Bag and Baggage: Adventures in VeVe #93

 



If you’ve ever played any sort of video game that has a limited inventory, you’ll notice this strange phenomenon that happens when you buy a bigger bag.

For example, a character might start out with a backpack with four slots:  just enough for food, a tool, and ammo or a spellbook or whatever it is the game requires a player to always have on hand.

I have noticed that once I’ve gone through the tutorial, the very first thing I have to do is buy a bigger bag.  One open slot isn’t enough to carry any cool stuff I find while exploring.  With only starting money, a six-slot bag will have to do until I’ve earned more coins.  But since I’m going to need to gather something to sell, those extra slots fill up fast.

But it’s okay.  After two or three rounds of running back and forth to the vendor, I can afford a twelve-slot bag.

Relief at last!  I have plenty of space to play now because I’ve doubled my bag space!

Then, after I’ve gathered better supplies for the next leg of my journey, I realize that I only have one open slot again.  I don’t even have any room for items to sell, and everything in my inventory is something that I need for the next task.  I can’t sell those!  I need those items to advance, or for a quest turn-in, or so I can try the crafting mechanic when I get to town.

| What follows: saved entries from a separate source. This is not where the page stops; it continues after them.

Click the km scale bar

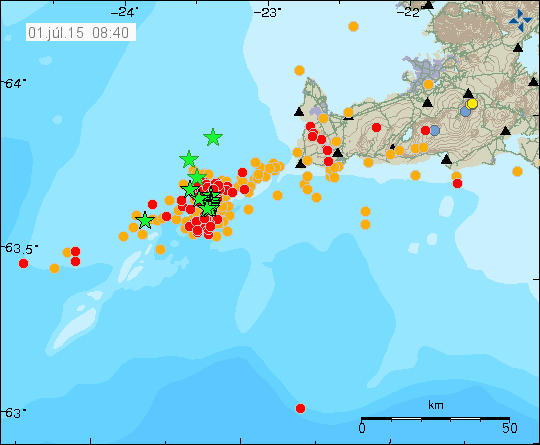coord(435,419)
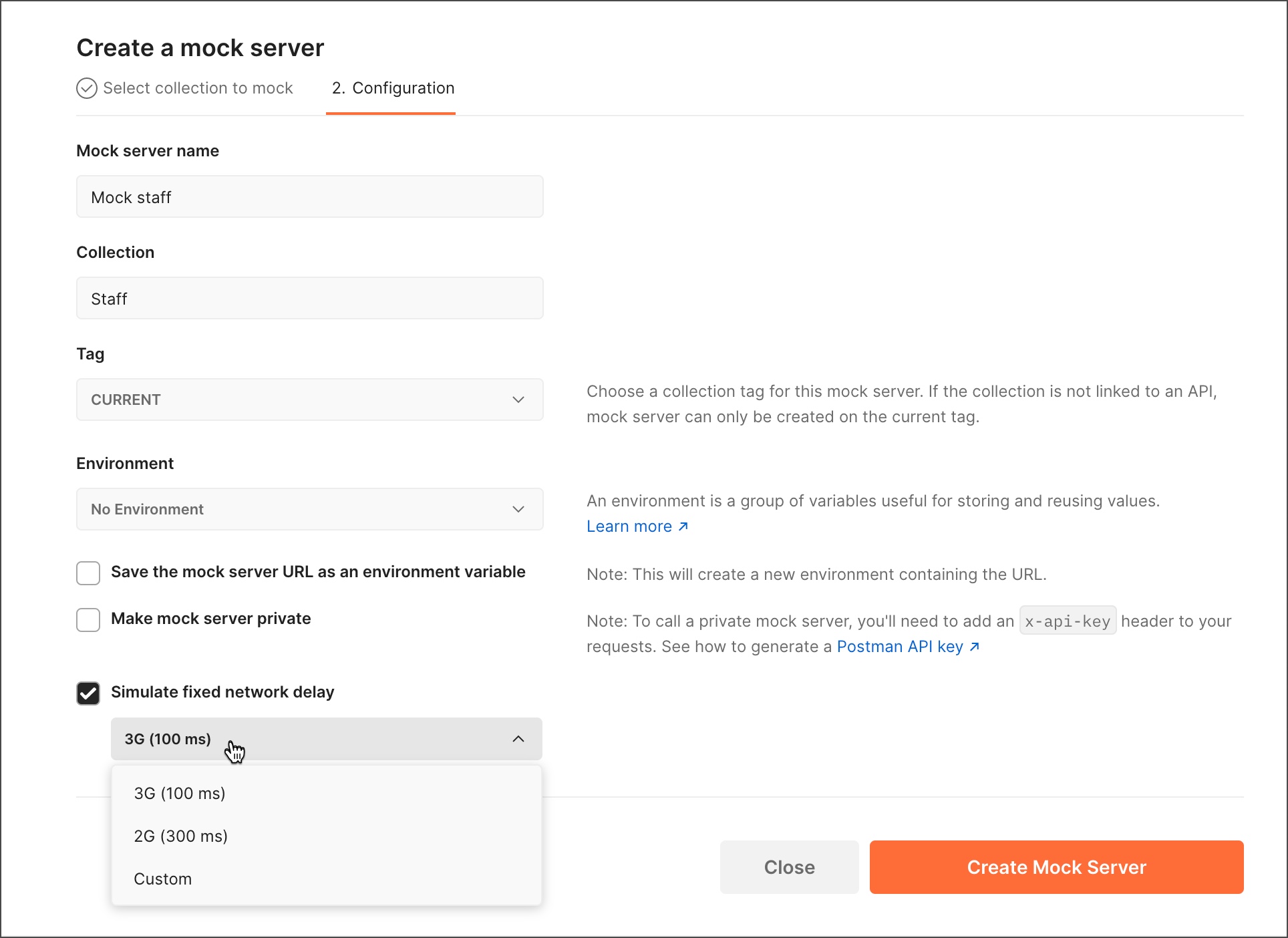Click the completed step checkmark icon
Viewport: 1288px width, 938px height.
[88, 88]
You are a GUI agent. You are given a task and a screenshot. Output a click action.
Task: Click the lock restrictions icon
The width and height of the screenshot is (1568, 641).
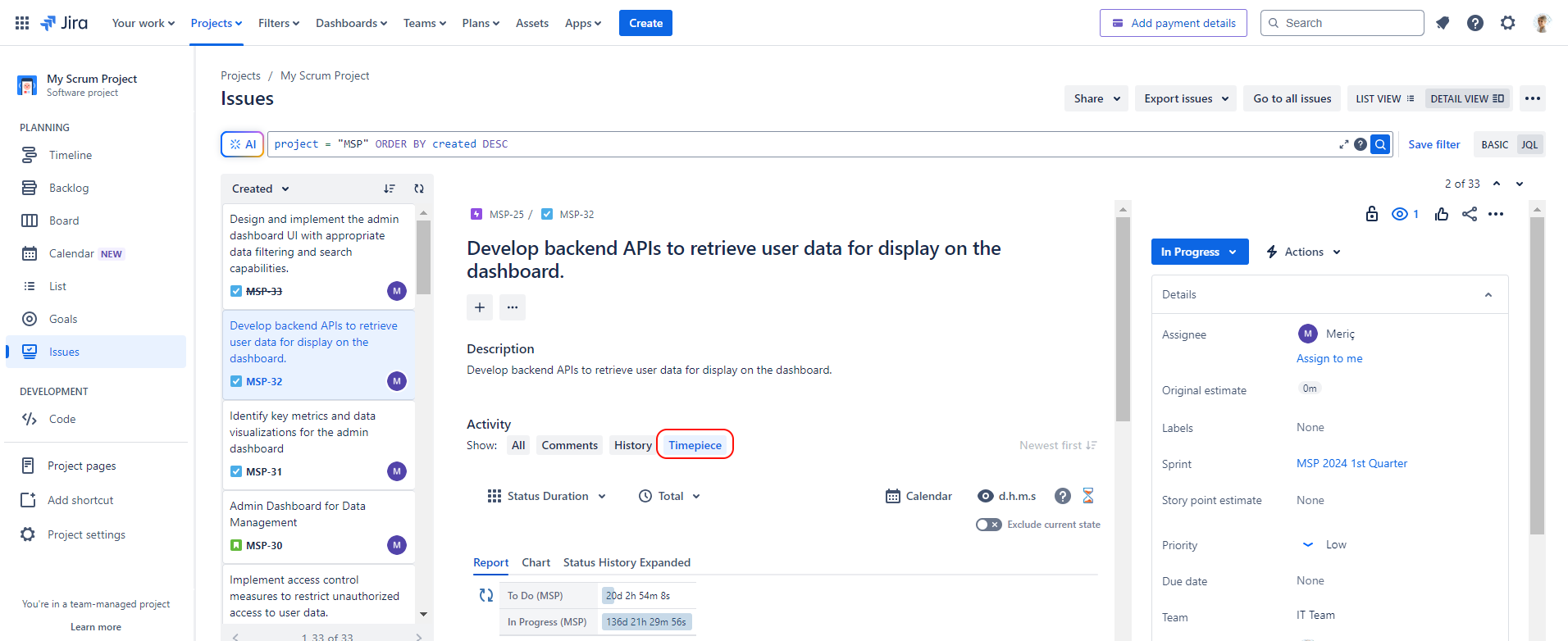tap(1372, 214)
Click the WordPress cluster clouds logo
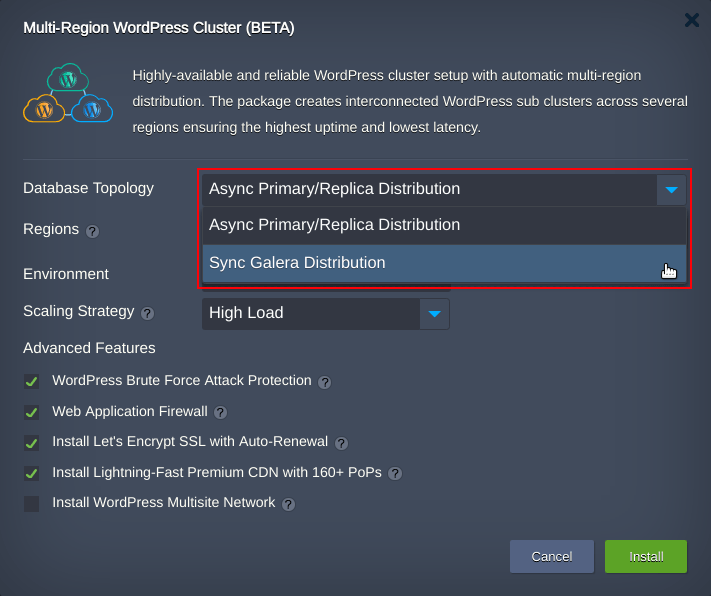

No doubt about it.  I’m going to need a bigger bag.

(Cue the shark music.)

I’m sure by now you realize where this is going.  It seems like no matter how big of a bag I buy, no matter how many slots I have, I inevitably get to the point where I’m down to a slot or two.  I can even buy a giant bag from the pay-to-play marketplace; it won’t matter.  By the time I get back from the next adventure, that bag will be full again.

Kind of like real life, isn’t it?

It seems like no matter where I live, it takes no time at all before the entire place is filled up with all sorts of random stuff.  A tenth of what’s in here is essential supplies.  Another tenth is intentional, well-thought-out purchases.  

As for the other eighty percent…

Look, I’ve got kids, okay?  Kids need stuff, right?  Computer stuff, school stuff, sports stuff, and all that stuff – yes, that sounds like a plausible excuse, right? Let’s blame the kids!

Okay, fine.  It isn’t just the kids.  

Before anyone gets the wrong idea about where this is going, there’s a difference between decorating your home with your personality and stuffing drawers so full that you haven’t seen the bottom of them in years.  

There’s a difference between buying art pieces that mean something to you and you might want to pass down and a stack of “free” or “cheap” posters that take up closet space that you’ve kept because you might want to put one up eventually.

A few weeks ago, my mom moved out of our childhood home and in with one of my sisters.  Those kids who still lived nearby had the fun of putting together the estate sale, and thankfully, it wasn’t me.  Mad respect to the sisters who had to find homes for the four player pianos in the house!  

Being far away, I mainly ended up with the last two boxes of Golden Age pulp fiction books.  Many of them are falling apart to the point that only the cover art is salvageable, and the rest are only worth about three to five dollars each on eBay.

But you know what?  It was just the spark I needed, because I too would like to move someday.  After living in the same apartment for twenty years, downsizing this clutter is way overdue.

It didn’t take long for me to realize just what a rabbit hole I got myself into.  After sorting just two boxes of books and a cabinet of Blu-rays that were sitting on the surface, it hit me like a sledgehammer.  Photos, proper packing, bags and boards, shipping envelopes, shipping costs, paying for listings, waiting for something to sell, praying that nobody gives us a spiteful review so that then, and only then, my family and I might… just might… make a slight profit.  

If my calculations are correct, I think I might make two dollars an hour for the effort… if I’m lucky.  Even so, I would much rather do that than lug all of this stuff across the country if I ever decide to move again.

If I wasn’t already interested in digital collectibles as an alternative to physical collecting, this experience would have clinched it for me.  I don’t know about you, but I’d rather have a hundred one-dollar comics in my VeVe account than have to deal with a hundred one-dollar comics in real life I have to sell.  

As for physicals, I think I’ll stick to collecting memories, along with a few intentional pieces that I won’t regret down the line.  It doesn’t just help me, but it’ll help my kids when my time comes.

At the very least, I’ll make sure they don’t have to carry the weight of four player pianos.